# Where do you buy matches?



## Zogg

So.. I looked around at local places but im kinda in the middle of nowhere.. where do you guys get matches?

Also.. any specific brand? I used the cigars international little penny matches pocket pack that i had lying around to "see if i liked matches" since ive been considering getting a pipe lighter.. and i really prefer them, the only thing is the stupid side strike strip is worn out only half way through the box..

I did a little research and figured diamond penny matches were the best shot, but i cant even find them online other than one ebay listing for about 7000 matches..

any hardware stores carry them or something? or do you know any better brands i could find online?


----------



## User Name

Grocery stores usually carry them. That's where I get mine.


----------



## Blue_2

Smaller chain hardware stores like ACE usually do. If they have grills and/or charcoal this time of year, they probably do.

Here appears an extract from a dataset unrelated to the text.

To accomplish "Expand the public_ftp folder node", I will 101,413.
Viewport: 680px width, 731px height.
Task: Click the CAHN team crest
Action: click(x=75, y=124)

I recently got a brick from the dollar store.


----------



## indigosmoke

Walmart carries wooden matches. They have the small boxes of little matches but also larger boxes of longer matches which I find work better for pipes. They usually have them in the kitchen item section.


----------



## MarkC

I get the big box of kitchen matches too; Safeway has them next to the charcoal. I wish the striker panels were as good as they used to be though...

I've looked at various places on the net for nice boxed matches, but it's hard to justify the minimum for such things.


----------



## Zogg

User Name said:


> Grocery stores usually carry them. That's where I get mine.


what aisle? or is it with tobacco stuff


----------



## CWL

If your B&M cigar & pipe stores don't carry them, try grocery stores, HW stores & Dept. stores in the BBQ & kitchen sections. Also fireplace stores will carry long matches. 

You can also google "long kitchen matches for places.

Just don't get the "strike anywhere" matches with the white sulphur tip... unless you like sulphur-tasting smokes.


----------



## tobacmon

CWL said:


> If your B&M cigar & pipe stores don't carry them, try grocery stores, HW stores & Dept. stores in the BBQ & kitchen sections. Also fireplace stores will carry long matches.
> 
> You can also google "long kitchen matches for places.
> *
> Just don't get the "strike anywhere" matches with the white sulphur tip... unless you like sulphur-tasting smokes.*


*Use to strike these on the back of the pant leg--wow memories--LOL*

All of the above!

I had some black tip matches that really worked great and can't remember which Cigar Manufacture name was on it--They really worked the best for me --Anyone know who this could be?


----------



## Sblumberjack

I've only use strike anywhere matches. They have ones that are a little longer than the usual match. I've not found the sulphur a problem, I let the flame burn the match a bit before lighting.


----------



## x6ftundx

Zogg said:


> what aisle? or is it with tobacco stuff


Nope at Walmart and Publix down here they are located with the charcoal. Just ask someone where the charcoal is and you will see the matches. They also are in the same isle with the mexican candles in Walmart, those big tall ones with Holy Mother Mary on them.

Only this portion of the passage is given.